What would make such a system interesting and deep is that you would need knowledge, and thus experience, to know where to look and who to ask to get your info. Just asking the first NPC ship you'd come across wouldn't help. A good bounty hunter would know in what kind of systems to look for certain types of NPCs who will be relevant ; they'll need to work on their reputation with the local factions if they want their questions answered, unless they're ready to get fines for bullying innocent people to squeeze info out of them.
Also, pirates don't need to be the only kind of target. You could be tasked to kill a former member of your power who defected, a war criminal, a rival merchant... From pirate bases, you could get contracts on high authorities, rival gang leaders, snitches... Each of these would involve looking in different kinds of places, asking different kinds of people, using different tools...
Here is an example of how I imagine a more involved bounty hunting mission in ED, featuring walking on stations expansion (assuming it could let us do this sort of things):
- Get a contract for killing a pirate at a station. The bounty is issued by a rich merchant who is tired of getting his employed pilots mugged. All you know from the contract is that the target operates in 2-3 named systems and belongs to a certain criminal faction.
- You decide to leave your ship and go to the station's bar, hoping to find some info on your target. You talk to a patron who happens to be a contracted trader who's recently been pirated by your target. He tells you the target flies a red Imperial Clipper, and exclusively uses laser weapons. He warns you that when he tried to shoot back, the pirate fired some chaffs. He gives you the location where he was attacked, but it was a while ago, and the info is no longer useful.
- You get back in your ship and fly to one of the systems on your list. Once there, you notice on your radar a Vulture belonging to the same pirate faction as your target. You interdict it and start firing. Once your enemy is at 20% hull, he starts spooling up his FSD as you had planned, and you conveniently let him jump away.
- Using your wake scanner, you analyze his destination, and jump behind him.
- You follow him from a distance, until you see him drop in the middle of a planetary ring. You drop behind him, finding yourself near a secret pirate base. You turn off all your unnecessary systems, engage silent running, and start drifting silently towards the station. You pop a heat sink and completely disappear from the scanners, avoiding attention from pirates flying around. Unlike normal stations, there is little to no security, and very little docking management once inside the station, so you fly in without clearance.
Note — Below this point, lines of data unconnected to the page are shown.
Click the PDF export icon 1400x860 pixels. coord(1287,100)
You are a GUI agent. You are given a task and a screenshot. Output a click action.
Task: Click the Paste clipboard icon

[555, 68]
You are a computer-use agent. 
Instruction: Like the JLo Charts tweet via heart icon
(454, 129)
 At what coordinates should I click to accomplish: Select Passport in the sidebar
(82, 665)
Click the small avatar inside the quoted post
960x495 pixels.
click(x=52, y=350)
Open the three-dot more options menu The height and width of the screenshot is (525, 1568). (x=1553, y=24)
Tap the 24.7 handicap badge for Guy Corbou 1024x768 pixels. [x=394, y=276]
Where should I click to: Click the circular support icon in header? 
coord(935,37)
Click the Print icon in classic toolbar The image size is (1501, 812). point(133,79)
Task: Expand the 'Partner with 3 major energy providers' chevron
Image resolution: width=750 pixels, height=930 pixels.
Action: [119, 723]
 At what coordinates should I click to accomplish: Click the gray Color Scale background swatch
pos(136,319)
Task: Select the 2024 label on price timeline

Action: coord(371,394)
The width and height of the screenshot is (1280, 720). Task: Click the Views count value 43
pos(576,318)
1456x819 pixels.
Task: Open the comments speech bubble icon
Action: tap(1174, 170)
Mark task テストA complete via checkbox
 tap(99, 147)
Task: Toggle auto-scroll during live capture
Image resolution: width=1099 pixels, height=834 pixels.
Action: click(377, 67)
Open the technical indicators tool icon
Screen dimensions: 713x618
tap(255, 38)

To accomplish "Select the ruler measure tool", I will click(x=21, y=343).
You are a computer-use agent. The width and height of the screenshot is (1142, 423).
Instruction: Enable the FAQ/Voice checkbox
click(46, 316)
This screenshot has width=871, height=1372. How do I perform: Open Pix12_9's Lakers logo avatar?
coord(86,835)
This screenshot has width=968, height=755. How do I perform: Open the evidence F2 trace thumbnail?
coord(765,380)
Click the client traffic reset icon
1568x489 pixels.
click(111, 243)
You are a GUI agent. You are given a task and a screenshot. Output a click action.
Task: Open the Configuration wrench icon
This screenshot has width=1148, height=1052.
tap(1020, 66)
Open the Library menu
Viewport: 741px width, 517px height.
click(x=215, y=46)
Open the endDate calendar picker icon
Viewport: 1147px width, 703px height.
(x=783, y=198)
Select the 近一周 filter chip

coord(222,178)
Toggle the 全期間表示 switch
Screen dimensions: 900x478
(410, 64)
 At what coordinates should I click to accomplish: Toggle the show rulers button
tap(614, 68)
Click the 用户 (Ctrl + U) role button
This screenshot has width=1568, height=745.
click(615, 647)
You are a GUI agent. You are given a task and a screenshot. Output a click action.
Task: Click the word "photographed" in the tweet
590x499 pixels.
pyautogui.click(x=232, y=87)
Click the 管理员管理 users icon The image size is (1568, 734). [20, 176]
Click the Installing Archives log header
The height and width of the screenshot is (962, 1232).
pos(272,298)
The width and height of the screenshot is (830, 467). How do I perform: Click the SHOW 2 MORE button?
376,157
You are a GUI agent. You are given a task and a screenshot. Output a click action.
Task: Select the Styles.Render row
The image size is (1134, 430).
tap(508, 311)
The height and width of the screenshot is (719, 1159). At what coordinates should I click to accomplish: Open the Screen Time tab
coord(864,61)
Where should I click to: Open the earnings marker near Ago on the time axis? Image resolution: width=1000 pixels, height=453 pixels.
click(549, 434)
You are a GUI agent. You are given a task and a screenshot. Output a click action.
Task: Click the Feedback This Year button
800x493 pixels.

- You land your ship at a discreet location, change your pilot outfit for something more "pirate-y" and walk out. Once inside the station, no one suspects you're not a fellow privateer, and you go in the bar. You ask around about your target, and learn he is currently leading a wing of four ships assaulting miners at a nearby extraction site in the system.
- You go back to your ship, leave the pirate base, and go to the designated location, where you find your target and claim your bounty.
You could have played it differently, for example shooting the pirate Vulture's thrusters and threatening to blow them up if they didn't give you your target's location. Or asking local traders if they had come across the pirate...
I hope the people at FD plan on further developping bounty hunting as a profession, to make it a more interesting process. It would be really cool to actually investigate your target before you could find it.